List of genes to define a subset of ‘adata’ to compute hierarchical clustering directly on expression values.

cor_method

Correlation method to use. Options are ‘pearson’, ‘kendall’, and ‘spearman’

linkage_method

Linkage method to use. See scipy.cluster.hierarchy.linkage() for more information.

optimal_ordering

Same as the optimal_ordering argument of scipy.cluster.hierarchy.linkage() which reorders the linkage matrix so that the distance between successive leaves is minimal.

key_added

Sets key in .uns in which dendrogram information is saved.
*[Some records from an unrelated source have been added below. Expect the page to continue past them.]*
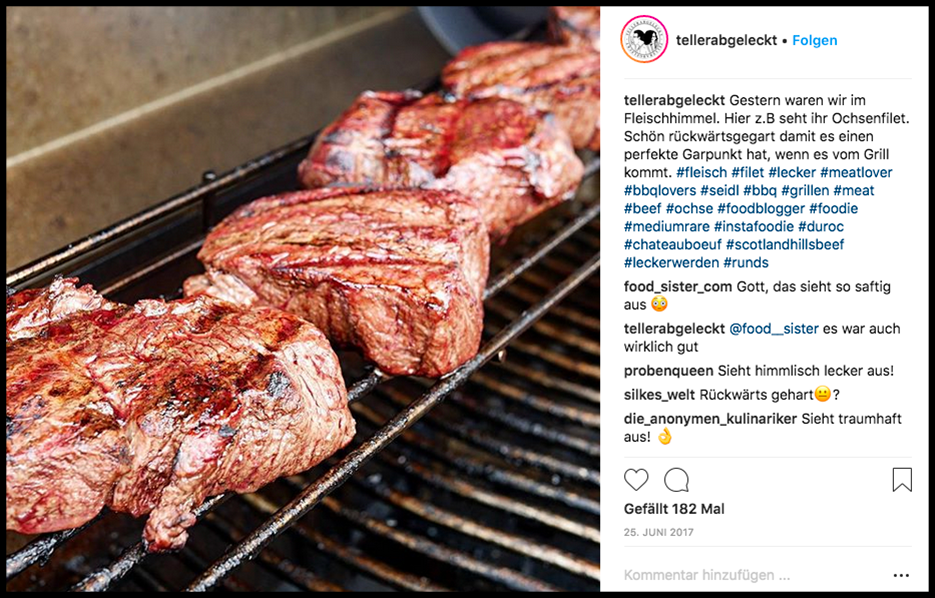Open the tellerabgeleckt profile picture

pos(644,40)
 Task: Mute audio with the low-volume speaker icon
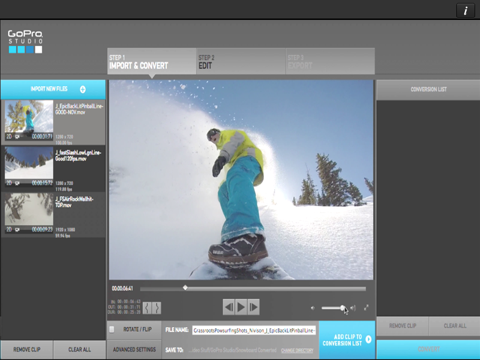[312, 308]
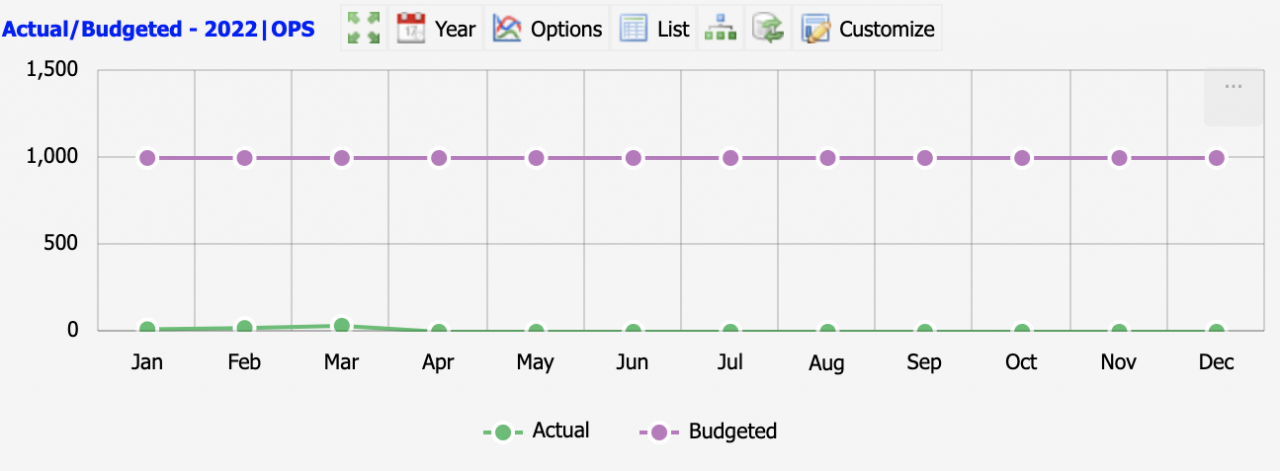Click the chart icon beside Options
The width and height of the screenshot is (1280, 471).
(508, 28)
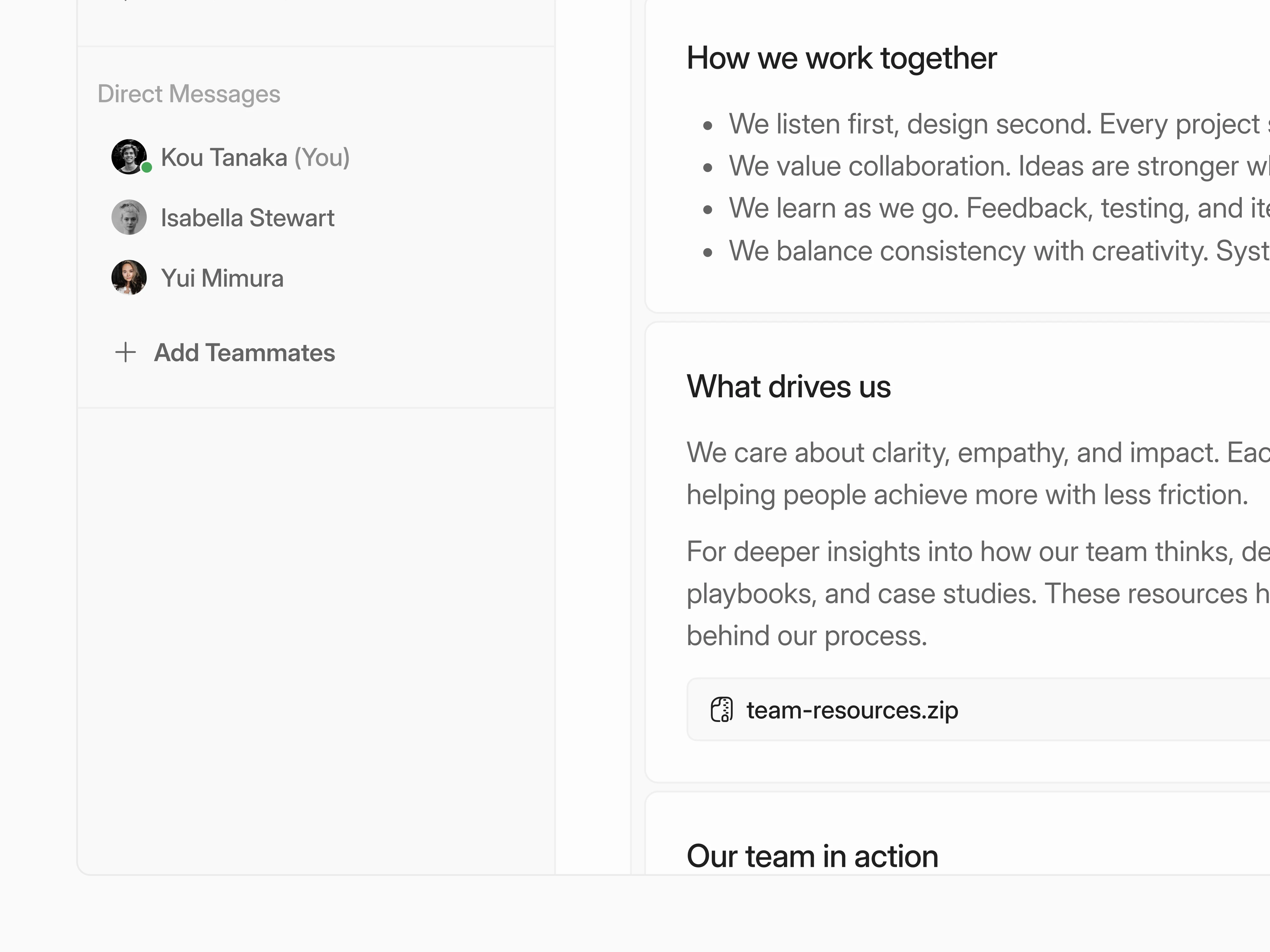This screenshot has height=952, width=1270.
Task: Open the Kou Tanaka (You) direct message
Action: [x=255, y=157]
By default, the dendrogram information is added to .uns[f’dendrogram_{cat_key}’].

inplace

If True, adds dendrogram information to adata.uns[key_added], else this function returns the information.

Returns

If inplace=False, returns dendrogram information, else adata object is updated in place with information stored in adata.uns[key_added].

spateo.plotting.static.utils.plot_dendrogram(dendro_ax: matplotlib.axes.Axes, adata: anndata.AnnData, cat_key: str, dendrogram_key: Union[None, str] = None, orientation: typing_extensions.Literal[top, bottom, left, right] = 'right', remove_labels: bool = True, ticks: Union[None, Collection[float]] = None)[source]#

Plots dendrogram on the provided Axes, using the dendrogram information stored in .uns[dendrogram_key]

Parameters
dendro_ax

object of class matplotlib.axes.Axes

adata

object of class anndata.AnnData Contains dendrogram information as well as the data that will be plotted (and was used to hierarchically cluster)

cat_key

Key in .obs containing category labels for all samples

dendrogram_key

orientation

Specifies dendrogram placement relative to the plotting window. Options: ‘top’, ‘bottom’, ‘left’, ‘right’

remove_labels

Removes labels along the side that dendrogram is on, if any

ticks

Assumes original ticks come from scipy.cluster.hierarchy.dendrogram, but if not can also pass a list of custom tick values.